Creating a followup opportunity in the workflow leads to the new opportunity ending up in a wrong workflow state

SOLVED

Hi there,

we want our employees to create a followup opportunity whenever they lose or win an opportunity so that they can work on it again in a year or so when the opportunity presents itself again. To do this we integrated the task of creating a new opportunity inside our opportunity workflow. The oppo_stage in the new opportunity rule is set to default to "Lead" and the oppo_status is set to "followup", a new status I created. When I try to go through this workflow and create the followup opportunity howerver the new opportunity gets the WorkFlowCurrentStateValue of "Sold" which is the WorkFlowCurrentStateValue of the old opportunity which I was going through before. This means that the workflow buttons only offer the possibilites that an opportunity, that has already gone through the workflow up until the sold stage, offers.
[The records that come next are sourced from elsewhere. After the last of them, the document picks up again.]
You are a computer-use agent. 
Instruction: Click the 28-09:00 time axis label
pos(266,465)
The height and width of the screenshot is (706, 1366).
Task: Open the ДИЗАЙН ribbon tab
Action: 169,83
Is it possible to create a followup opportunity that starts from scratch inside the workflow? The followup opportunity should take as many details from the first opportunity as possible because the employees should have as little work as possible. To achieve that by default fields like the oppo_description, oppo_note, oppo_forecast are set to the same values as the first opportunity. We are working on the CRM version 2019 R2 if that matters.

If it is not possible I would create an Escalation rule based on a view joining together the opportunity, workflowinstance and workflowstate tables and update the workflowinstance table accordingly so that the WkIn_CurrentStateId matches the corresponding oppo_stage value. Any suggestion whether that would be a feasible solution?

Kind regards

Norman

  • +1
    verified answer

    Just an update for future reference for anyone dealing with the same problem: I created an Escalation rule that seems to work. 
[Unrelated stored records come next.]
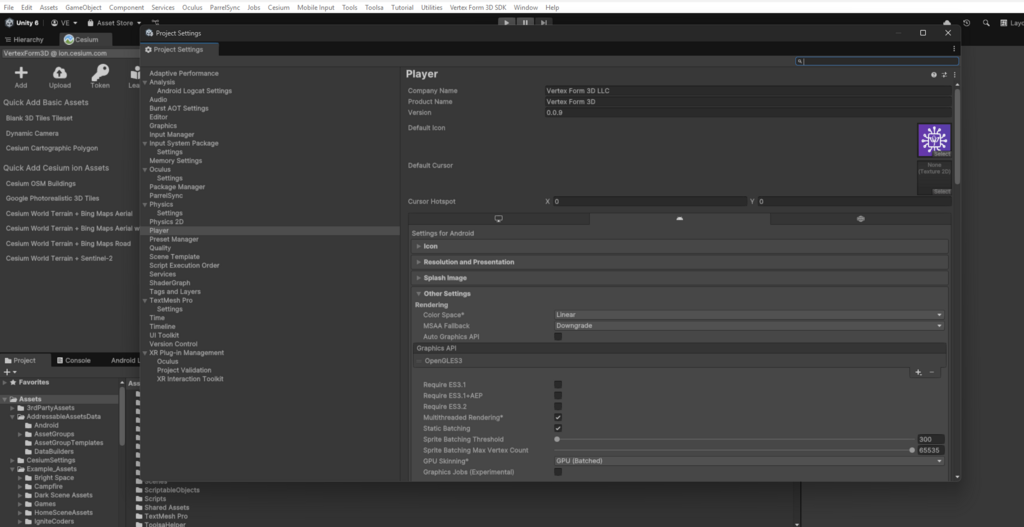The width and height of the screenshot is (1024, 527).
Task: Select the Android platform settings tab icon
Action: (679, 217)
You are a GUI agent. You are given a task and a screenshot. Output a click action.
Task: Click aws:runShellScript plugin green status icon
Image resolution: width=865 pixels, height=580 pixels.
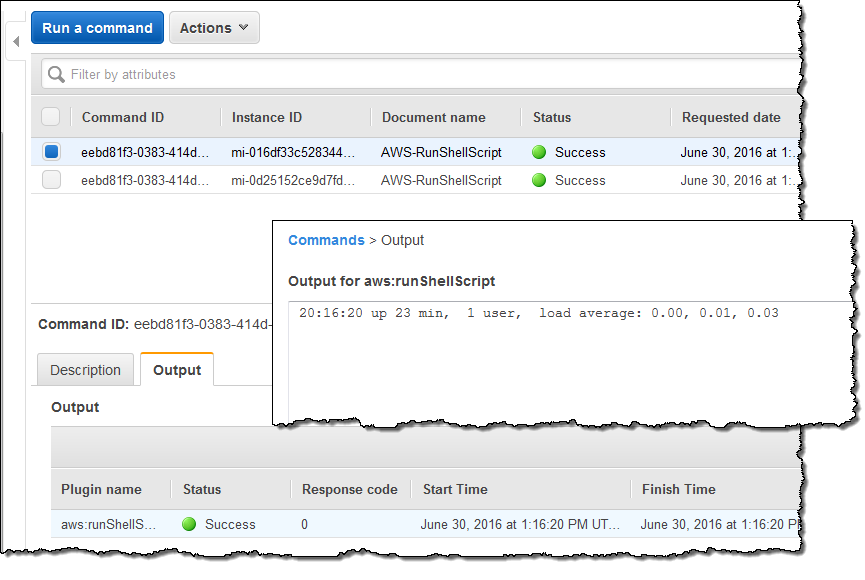[190, 524]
    I created a new view in the opportunity entity using code I found here.

    CREATE VIEW vOpportunitiesAndWorkflowState
    AS
    SELECT Oppo_OpportunityId,Oppo_PrimaryCompanyId,Oppo_Description,Oppo_Stage,WkSt_Name
    
    FROM opportunity
    
    LEFT JOIN WorkflowInstance on oppo_opportunityId = wkin_currentRecordId AND WkIn_CurrentEntityId = 10
    
    LEFT JOIN Workflowstate on WkIn_CurrentStateId = wkst_stateId AND wkst_deleted IS NULL

    I then selected this view and the opportunity table in the escalation rule and in the trigger field I put: 

    Oppo_Stage LIKE 'Lead' AND (WkSt_Name LIKE 'Verkauft' OR WkSt_Name LIKE 'Verloren')

    (the workflowstate-names are the german names for 'Sold' and 'Lost').
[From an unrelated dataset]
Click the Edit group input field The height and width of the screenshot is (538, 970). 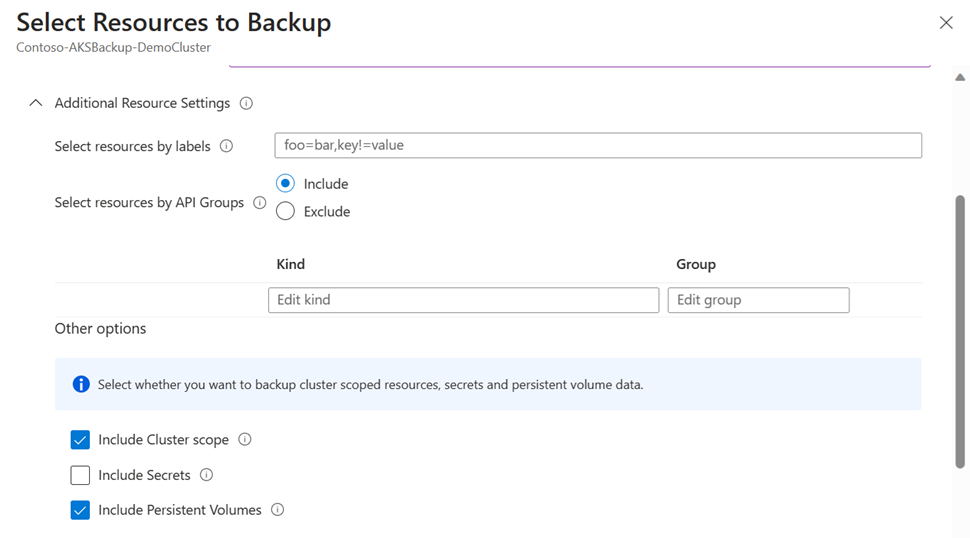click(x=758, y=300)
    I then created a new escalation action for this rule which triggers an SQL statement:

    UPDATE WorkflowInstance
     SET WkIn_CurrentStateId = 61
     FROM WorkflowInstance 
    
    LEFT JOIN Opportunity on oppo_opportunityId = wkin_currentRecordId AND WkIn_CurrentEntityId = 10
    
     WHERE oppo_stage LIKE 'Lead' AND oppo_status LIKE 'followup' AND WkIn_CurrentStateId != 61

    (the oppo_status 'followup' is a custom status I created to mark the follow-up-opportunities and the WkIn_CurrentStateId 61 is the corresponding 'Lead' value)

  • 0 in reply to Norman Zaczyk

    There are several ways you can do this, I tend to 'close' the original opportunity and then using an escalation rule on the opportunity table to trigger X time later to call on a stored procedure which creates a whole new opportunity (linking to the original) so they can process this new opportunity separately, whilst maintaining the required link for historic purposes. (For reporting purposes it keeps the original one as 'lost' but then a new one for the potential future sale).